Bees used to land on my head occasionally when I was fully bald. I don’t know why, they just did. Maybe to them my head looked like a giant pink flower. I left them alone too – better to wait for them to get bored and fly away then to try to usher them off and end up with a huge bee-goiter on the top of my head. So I’d sit there stock-still, aware in a weird cellular way of every tiny movement the bee made, or even didn’t make; even if it didn’t move I sat there, jaw clenched, willing myself to impersonate Greek statuary until the thing got bored and flew off.

I’m not fond of bees. They always seem kind of irritated to me, and ever since I wiped out that whole bee colony in the tree I’ve worried that they might be planning some dark, violent insect form of revenge. Stinging me to a swollen pulpy death comes to mind, and for all I know the bees that land on my scalp might be the early scouts of the bee equivalent of the Kido Butai, a thrumming mass of about 10,000 irritated Africanized bees all looking for that biped what done in the Queen (a sort of 10,000 Ronin, if you will).

Today I was outside in the sun, and a bee landed on my head again. But aha, I had a surprise in store for it. My scalp has grown just sufficiently bristly that it no longer presents to bees a smooth, slightly spongy, and inviting landing field.
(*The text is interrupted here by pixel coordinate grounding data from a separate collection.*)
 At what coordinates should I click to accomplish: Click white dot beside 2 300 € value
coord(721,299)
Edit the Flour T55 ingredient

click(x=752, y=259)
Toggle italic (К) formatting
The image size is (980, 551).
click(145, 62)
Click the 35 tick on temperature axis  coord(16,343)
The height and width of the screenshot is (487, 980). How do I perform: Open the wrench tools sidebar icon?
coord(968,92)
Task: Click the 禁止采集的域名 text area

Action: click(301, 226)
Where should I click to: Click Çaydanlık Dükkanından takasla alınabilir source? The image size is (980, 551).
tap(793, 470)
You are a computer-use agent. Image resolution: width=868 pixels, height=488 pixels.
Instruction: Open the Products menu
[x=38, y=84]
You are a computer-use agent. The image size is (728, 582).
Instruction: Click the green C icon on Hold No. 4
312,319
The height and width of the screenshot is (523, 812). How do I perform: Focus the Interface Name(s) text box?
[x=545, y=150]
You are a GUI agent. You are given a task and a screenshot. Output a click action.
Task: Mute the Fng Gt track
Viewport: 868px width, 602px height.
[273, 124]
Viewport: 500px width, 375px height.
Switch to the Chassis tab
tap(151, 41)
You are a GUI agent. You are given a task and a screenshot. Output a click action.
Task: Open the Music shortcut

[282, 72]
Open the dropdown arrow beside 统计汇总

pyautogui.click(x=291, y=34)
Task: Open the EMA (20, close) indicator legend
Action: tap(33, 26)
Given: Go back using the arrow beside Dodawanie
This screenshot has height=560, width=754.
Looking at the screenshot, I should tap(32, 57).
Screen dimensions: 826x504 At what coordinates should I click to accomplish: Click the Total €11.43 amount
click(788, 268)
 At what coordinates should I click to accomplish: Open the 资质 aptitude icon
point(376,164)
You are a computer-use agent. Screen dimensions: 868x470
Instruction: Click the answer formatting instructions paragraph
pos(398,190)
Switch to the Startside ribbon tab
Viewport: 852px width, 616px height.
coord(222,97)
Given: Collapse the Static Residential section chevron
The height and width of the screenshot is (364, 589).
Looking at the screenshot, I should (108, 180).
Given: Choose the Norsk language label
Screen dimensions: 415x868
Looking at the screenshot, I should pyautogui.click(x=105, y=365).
Now my scalp bristles with tiny hairs, insignificant at human scale but veritable Rommelspargel at bee scale. The bee landed, squirmed around for a few seconds as it tried to find a comfortable position amid the bristles, and soon gave up and flew away, irritated. I imagine that when it returned to the hive, its communication-dance read “I found a huge pink flower, but it’s bristly and unpalatable. Sorry, guys.”

But I still keep an eye out for the Kido Butai. You just can’t bee too cautious. Or too eager to spawn a cheap pun.